# WRITTEN PROBLEM 1
Extract the portion of the MusicBrainz summit notes from "From MusicBrainz Wiki" up to and including "Age Bosma (Prodoc)", keeping the wording unchanged.

# SOURCE
+++

MusicBrainz Summit/10/Session Notes

From MusicBrainz Wiki
Jump to navigationJump to search


Please add yourself if you attended.
  • Rob Kaye (ruaok)
  • Paul Taylor (ijabz)
  • Nikolai (pronik)
  • Nikki
  • Oliver Charles (aCiD2)
  • Carol Smith (luciddreamer)
  • chirlu
  • Mathias Kunter (mathiaskunter)
  • Age Bosma (Prodoc)
  • Kuno Woudt (warp)

A big thanks goes to luciddreamer for taking notes the entire day!


  1. Welcome, thank you for coming. Happy 10th Anniversary! There's cake.
  2. No one finished NGS overnight, which is a shame.

Agenda Brainstorming

  1. Status of NGS (ACiD2)
    1. Status
    2. Edge Cases
  2. Status of MusicBrainz (Rob)
    1. BBC
    2. Amplified Media Services
    3. 24 Hour Diner
  3. NGS for Taggers
  4. MB Hosting
  5. Internationalization
  6. Future
    1. Classical Music
    2. Edit System
    3. Post NGS
      1. Events, Venues, Studios (geographical data)
      2. all kinds of other data and then some
      3. Recommendations
    4. Facts vs. concerts/collections
    5. Editor karma/rating
    6. Stash
    7. Submit Edits to Queue
    8. Roles, Podcasts, Radioshows ??
  7. Avoiding/Dealing with poisonous people, Community Issues
  8. Long Term Plan
  9. NGS Install Trouble
  10. Rollout NGS
  11. DVCS
  12. mb-server implementation (aCiD2)
  13. Tagging Tags

State of MusicBrainz

  1. London was depressing. Nothing bad for MB, but nothing good either.
  2. BBC
    1. Articles about Mark Thompson talking about the future of the BBC - apparently the BBC is doing things too well
    2. Independent radio stations aren't keeping up with the BBC
    3. Have a general plan to replace upper management completely every six months
    4. Given that, the BBC is changing their online strategy and the exact outcomes are unclear at the moment.

+++

# DATASET ENTRIES
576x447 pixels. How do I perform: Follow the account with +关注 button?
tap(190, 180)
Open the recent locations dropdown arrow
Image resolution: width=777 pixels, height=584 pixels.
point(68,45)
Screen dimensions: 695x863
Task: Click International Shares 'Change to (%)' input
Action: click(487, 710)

+++

# WRITTEN PROBLEM 2
Copy every line of the records above word for word, from the first record through the last.

# FULL ANSWER 1
From MusicBrainz Wiki
Jump to navigationJump to search


Please add yourself if you attended.
  • Rob Kaye (ruaok)
  • Paul Taylor (ijabz)
  • Nikolai (pronik)
  • Nikki
  • Oliver Charles (aCiD2)
  • Carol Smith (luciddreamer)
  • chirlu
  • Mathias Kunter (mathiaskunter)
  • Age Bosma (Prodoc)

# FULL ANSWER 2
576x447 pixels. How do I perform: Follow the account with +关注 button?
tap(190, 180)
Open the recent locations dropdown arrow
Image resolution: width=777 pixels, height=584 pixels.
point(68,45)
Screen dimensions: 695x863
Task: Click International Shares 'Change to (%)' input
Action: click(487, 710)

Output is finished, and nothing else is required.